Teaching/Mentoring


Teaching

  1. ESE 101 (Fall 2019): Earth's Atmosphere
    • Developed weekly short-format quizzes to guide and assess students' reading comprehension.
    • Graded weekly problem sets on big-picture climate topics. Homework problems included derivations, short-answer questions, and coding assignments.
    • Hosted weekly office hours to help students with homework assignments and weekly recitation sections where I developed hour-long lectures to go into more detail on adjacent topics not covered in class.
    • Assisted in administration and grading of oral final exams and in-class presentations.
  2. ESE 130 (Winter 2021, Zoom): Atmosphere and Ocean Dynamics (an introductory GFD course)
    • Created short asynchronous videos explaining important background information or going into detailed derivations skipped during lectures. E.g. Deriving the primitive equations, Fourier transforms, or the Anelastic approximation.
    • Hosted twice weekly office hours over Zoom (to accommodate different timezones!).
    • Graded biweekly problem sets on GFD topics.
    • Assisted in administration and grading of oral final exams.
  3. ESE 134 (Spring 2022): Cloud and Boundary Layer Dynamics
    • Wrote and graded weekly problem sets on boundary layer dynamics and clouds. Topics ranged from moist thermodynamics to cloud microphysics. Homework problems were a combination of pen-and-paper questions and using simple numerical models to explore concepts.
    • Hosted weekly office hours to help students with homework assignments and understanding class material.
    • Prepared two 90-minute lectures on stratocumulus-topped boundary layers and cloud microphysics.
    • Graded student in-class presentations and written reports on chosen BL topics.

Mentoring

  • I am mentoring a summer undergraduate research fellow (SURF) student in summer 2022. We are working together on a project looking at subtropical relative humidity in the CMIP6 archive. The scientific goals of this project are to characterize subtropical humidity in the present climate, how it changes under future emissions scenarios, and the spread across the model ensemble in these predictions. We hope to identify possible sources of intermodel spread that will elucidate further understanding of what sets subtropical humidity.

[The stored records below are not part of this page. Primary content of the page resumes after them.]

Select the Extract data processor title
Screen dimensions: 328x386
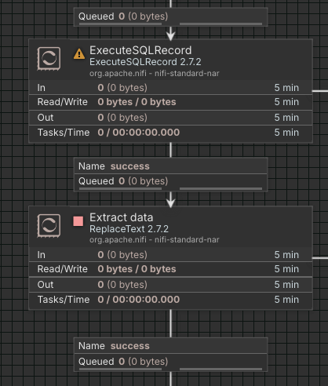pos(122,217)
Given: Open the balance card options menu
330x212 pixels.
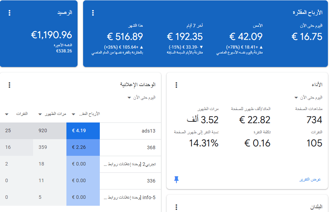Looking at the screenshot, I should [x=9, y=13].
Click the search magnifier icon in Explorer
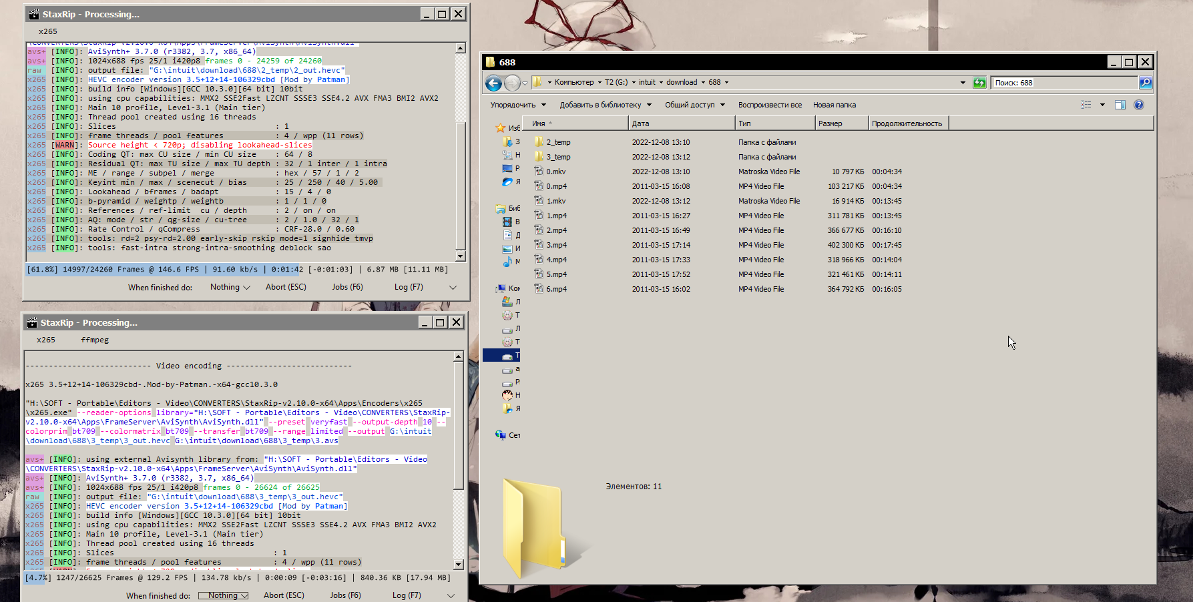This screenshot has height=602, width=1193. 1145,83
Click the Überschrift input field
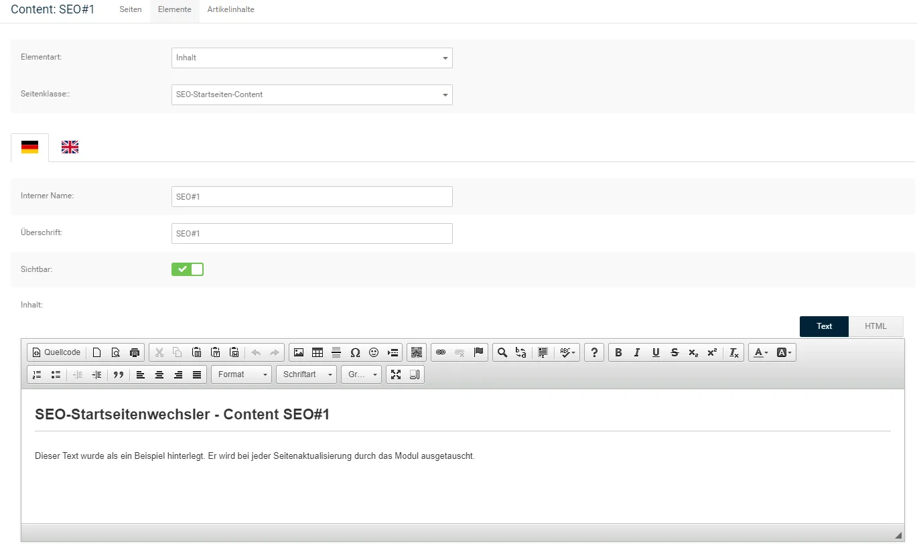917x548 pixels. [x=312, y=233]
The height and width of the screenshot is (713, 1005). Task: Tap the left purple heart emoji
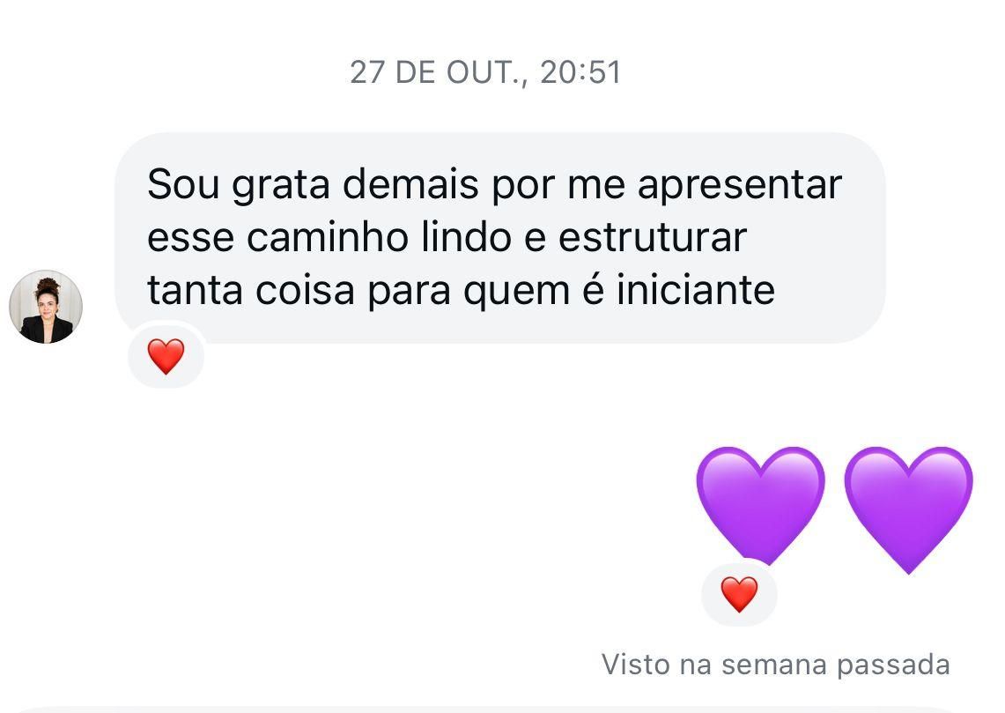(760, 504)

Personal goals for my mentee are to develop her coding ability, her familiarity with climate science concepts, climate models, model output, and generally how to analyze geospatial data, and how to work with big data.
  • Informally, as the most senior graduate student in my research group since day 1, I have had the opportunity to mentor many younger students from the stage of taking courses, choosing projects, and progressing through our program requirements.